Excerpt; read the whole thing.
The year 2020 wasn’t the apex of the crisis. It is the beginning of it. Layering COVID and the American mayors’, governors’, and scientists’ abject hypocrisy onto this toxic environment further illustrates Donald Trump’s point. The questionably fraudulent election is icing on the cake. The voters see and understand who benefits with the return to norms. Hint: It’s not them.
If people conclude that even voting in overwhelming numbers doesn’t matter, problems will be solved another way.
Shutting down the economy for a year, destroying small businesses, and closing schools (over one-third of small businesses in New York and New Jersey are permanently shuttered) while simultaneously wiping out the service industry and making those workers jobless means that the government and bureaucracy is undermined even as people need more support. There have been street protests, ostensibly about racism and police brutality, but as much about pent-up frustration from being penned like animals.

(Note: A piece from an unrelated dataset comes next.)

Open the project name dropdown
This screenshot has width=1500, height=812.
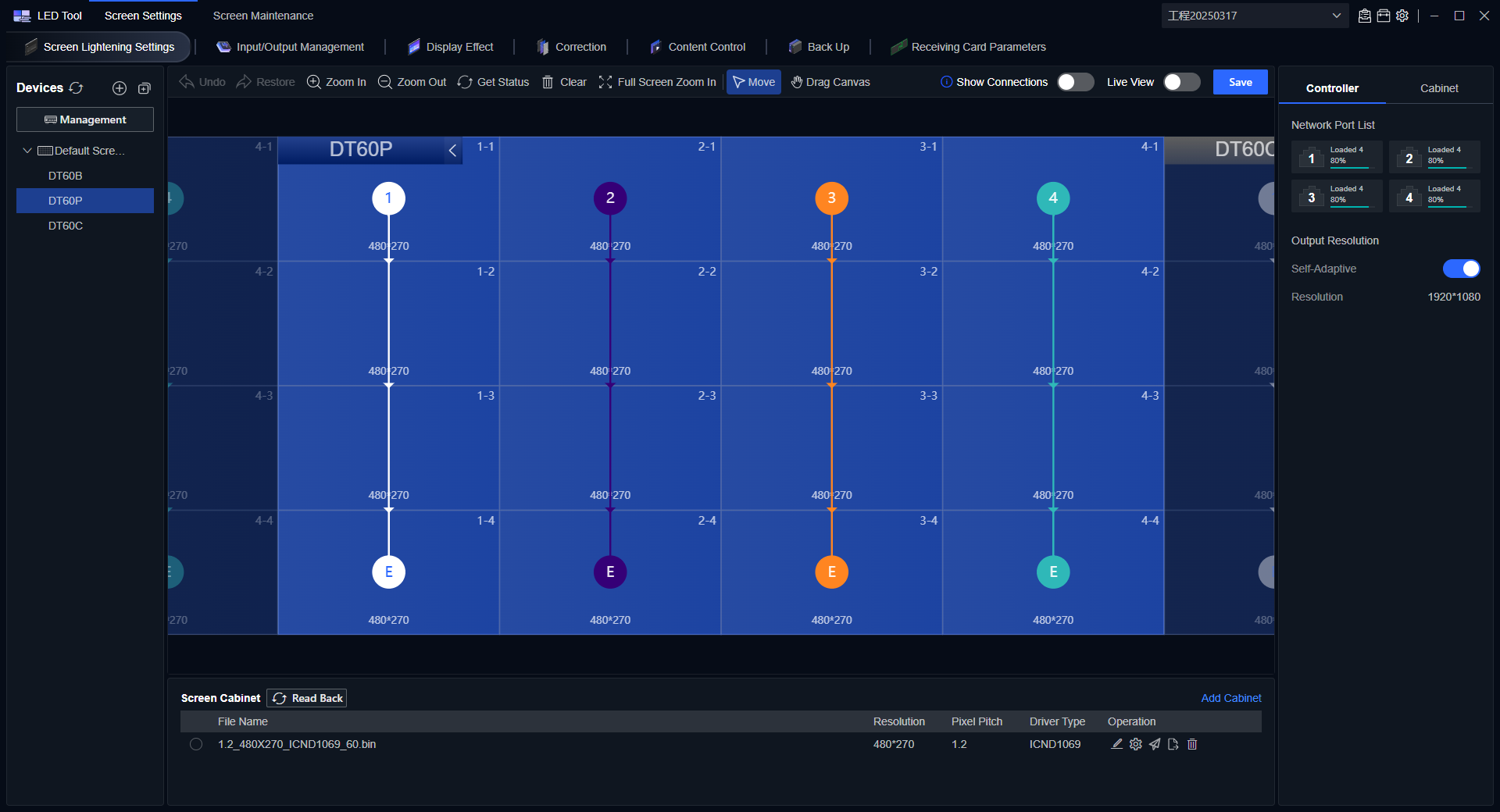coord(1336,16)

Big corporations thrive during the COVID economy, in contrast to their struggling small business brethren. Government workers have not missed one paycheck. Certainly, no elected official has missed a paycheck — except Donald Trump, who doesn’t take one and has seen his business shrink since taking office.
Meanwhile, there’s a looming mortgage crisis, again. Over six million people missed their October mortgage payment. Over a third of renters aren’t paying rent — but their landlords must still pay their bills.
Then there are the educational disparities being forced by big-city teachers’ unions, who serve the most at-risk children. The teachers are refusing to go back to school to teach, and these children are left behind. Kids in the suburbs are being taught in-person, though. These disadvantages will be felt for a generation.
Europe is erupting in protests. The American media, provincial and Trump-focused as usual, ignores it. How long until mass protests happen here? Or will the managerial class be content to have a large swath of America out of work and dependent upon the government?
What if we look back at 2020 as a good year?